Attaques en Israël. « Les observateurs qui se disent surpris se moquent du monde », Dominique Vidal, historien
Le dernier bilan de l’attaque du Hamas, samedi 7 octobre, compte plus de 700 morts côté israélien, et plus de 400 Palestiniens tués dans la riposte de l’armée israélienne dans la bande de Gaza. Un bilan qui risque de s’alourdir : le Premier ministre israélien Benjamin Netanyahou a promis « une vengeance terrible ». Entretien avec Dominique Vidal est journaliste, historien, spécialiste de la question palestinienne.
>> A lire aussi : Palestine : pour en finir avec les idées reçues
LCDL : Que vous évoquent les attaques du Hamas ?
Dominique Vidal : D’abord, j’aimerais rappeler que tirer sur des civils, à fortiori pris au hasard, constitue un crime de guerre, que les victimes soient palestiniennes ou israéliennes. Sans compter que, comme toujours, de nombreux Gazaouis, otages du Hamas comme d’Israël, vont sans doute payer de leur vie la riposte de Tsahal.
Ces attaques ont surpris pas mal de monde…
Les observateurs qui, anniversaire de Kippour oblige, se disent surpris, se moquent du monde. Depuis 9 mois, Israël est dirigé par la coalition la plus belliciste de toute son histoire, Netanyahou ayant choisi de s’allier à des partis suprémacistes et ultra-orthodoxes.

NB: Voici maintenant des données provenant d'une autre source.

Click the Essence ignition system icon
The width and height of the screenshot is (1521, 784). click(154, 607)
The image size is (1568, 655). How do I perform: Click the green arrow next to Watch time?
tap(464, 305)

L’année 2023 se solde déjà par plus de 250 Palestiniens assassinés par des soldats ou des colons israéliens. Ces derniers se sont livrés à de véritables « pogroms », comme à Huwara.
Des massacres ont été perpétrés dans les villes martyres de Jénine et Naplouse. Un transfert massif est en œuvre à Massafer Yata, au sud de Hébron. Chaque jour, imitant Itamar Ben Gvir, des centaines de colons violent le statu quo concernant les Lieux saints de Jérusalem en pénétrant sur l’Esplanade des mosquées…. Qui pouvait imaginer que le mouvement islamiste ne réagirait pas à cette folle escalade ?
En attaquant Israël de la sorte, que cherche le Hamas ?
Il vise déjà à impressionner la population israélienne. Il cherche aussi à redorer le blason du mouvement, face à un Fatah discrédité par la collaboration de l’Autorité palestinienne avec Israël, sur fond de corruption et de répression. Il entend enfin mettre des bâtons dans les roues des négociateurs saoudiens qu’americains et israéliens espèrent rallier aux accords d’Abraham.
Ces attaques sont-elles une bonne stratégie ?
Non. Le Hamas n’a pas tiré les leçons du passé : comme ses attentats kamikazes durant la Seconde Intifada, une telle opération risque au contraire de ressouder, au nom de la sécurité, une société divisée. Au mieux, c’est dans un second temps que l’opinion s’interrogera – peut-être – sur les responsabilités de son propre gouvernement. Cette nouvelle guerre prouve aussi, dans le sang de ses victimes, que le Proche-Orient ne connaîtra jamais la paix tant que les Palestiniens n’auront pas, eux aussi, droit à l’autodétermination.
Voilà 75 ans que tous les gouvernements israéliens – sauf celui d’Yitzhak Rabin, de 1992 à son assassinat en 1995 – comptent sur la force pour imposer leur État. Seule une paix juste garantira durablement la coexistence entre Israéliens et Palestiniens dans l’égalité de leurs droits nationaux et individuels.